Vreeman _Kimbilio _2012

My name is Rachel Vreeman. I am a pediatrician in the Department of Pediatrics at Indiana University School of Medicine and one of the co-directors for the research field program for AMPATH in Kenya. As a clinician/researcher, I both carry out and coordinate research that improves the children's healthcare in western Kenya. To do this work, I spend about half of the year in Kenya, but my full-time focus is AMPATH research and pediatric care.

AMPATH's research mission may not sound nearly as exciting as the clinical programs caring for over 130,000 patients and the educational partnership training up global health doctors. When you hear "research", you may think of laboratories and test tubes and statistics. Boring, boring, boring. But the secret truth is that our research program is incredibly exciting - it's how we come up with answers for how best to take care of patients in Kenya. Research is how we best influence the care of patients around the world.

I never ever thought I would end up in research.  I was the rare medical student with no research or laboratory experience (I was actually an English literature major!) I hated the idea of doing statistics. I had very little interest in studies and trials or any of that stuff. Boring.

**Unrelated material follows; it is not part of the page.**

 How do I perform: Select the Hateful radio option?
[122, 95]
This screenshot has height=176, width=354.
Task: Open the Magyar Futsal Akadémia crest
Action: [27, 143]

But during my pediatrics training, I realized that as much as I loved taking care of the sick child who was in my exam room, I always wanted to figure out how we could provide better care for all the children we were seeing in that clinic. When I took care of children on the wards of Moi Teaching and Referral Hospital during my months in Kenya as a resident through the Indiana University exchange, I knew I wanted to work on the big challenges for healthcare in a place like Kenya. I wanted to help figure out how to provide better care for patients in the world's poorest places, where the healthcare systems are broken and where we need to make limited resources go the farthest.  Health services research (the kind of research I do) is a great way to try to meet those challenges. (I am only a little bit biased towards my job, since it's the best possible job in the entire world. At least for me.)

Research is all about problem-solving, about finding the answers we need to make the healthcare system work better. Through the research mission of AMPATH, we work to answer important questions like: What are the most effective ways to prevent HIV infections from passing from a mother to her unborn baby? How do we know what dose of HIV medicine to use for children who are malnourished? How can we support families through the challenges of having a child take HIV medicines twice a day, every day, for the rest of their lives? (Not boring at all.)

My own research work focuses on those last two questions: how to dose medicines properly for children and how we can best help families take the medicines for HIV over the long term. You will find that I share a mixture of numbers and stories here (as well as the occasional tale of misadventure) as I explore how AMPATH can provide effective HIV care for the children of western Kenya. Thanks for joining me!